____ The data
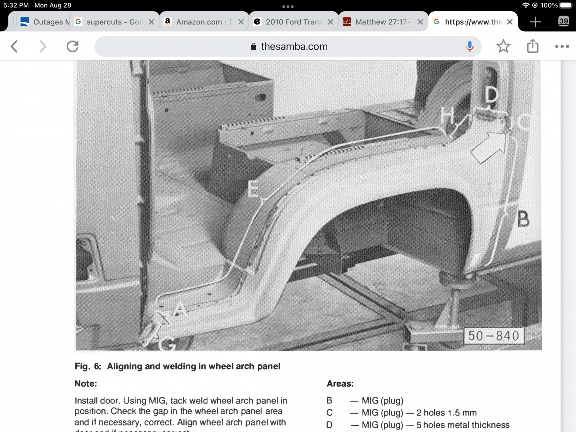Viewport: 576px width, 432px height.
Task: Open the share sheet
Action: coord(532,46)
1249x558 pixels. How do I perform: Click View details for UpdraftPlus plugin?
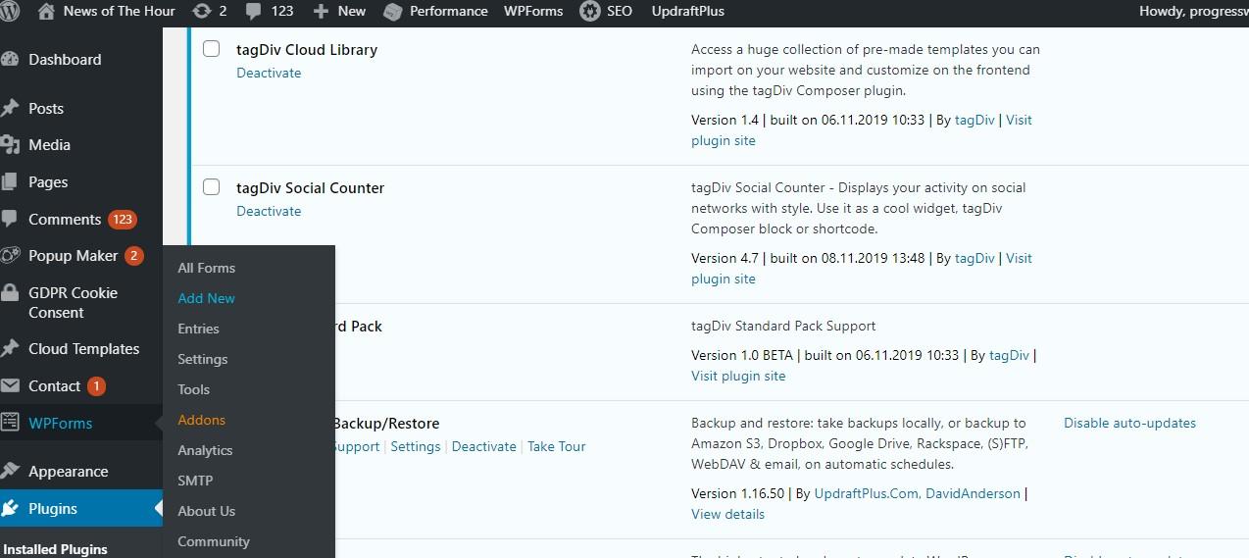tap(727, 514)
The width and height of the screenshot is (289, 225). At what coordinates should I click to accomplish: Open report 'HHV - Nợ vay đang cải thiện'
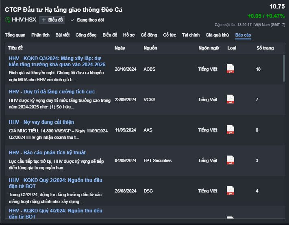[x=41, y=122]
________
____ The data
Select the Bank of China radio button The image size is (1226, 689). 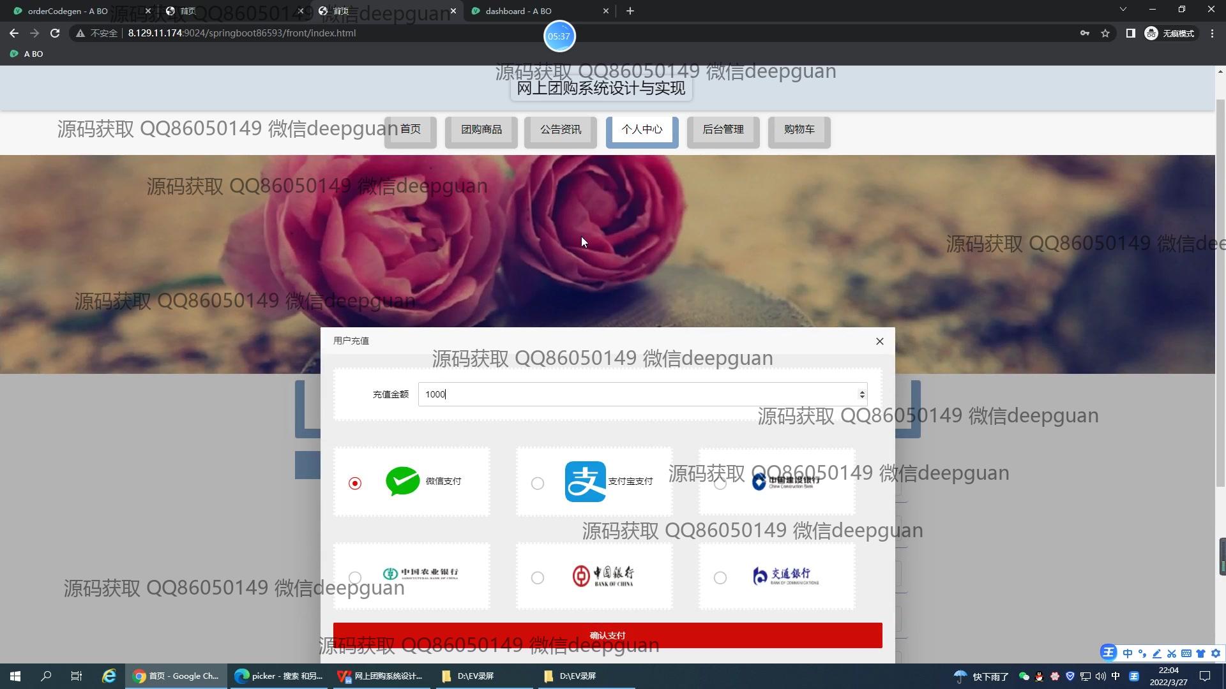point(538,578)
________
_What the task requires_. Rewrite the data from the line containing "1249x558 pixels. How" through the line containing "[x=41, y=122]", swapping "plugin" for "extension" and changing nothing else. Leave the pictures out.

_Task output_.
1249x558 pixels. How do I perform: Click View details for UpdraftPlus extension?
tap(727, 514)
The width and height of the screenshot is (289, 225). At what coordinates should I click to accomplish: Open report 'HHV - Nợ vay đang cải thiện'
[x=41, y=122]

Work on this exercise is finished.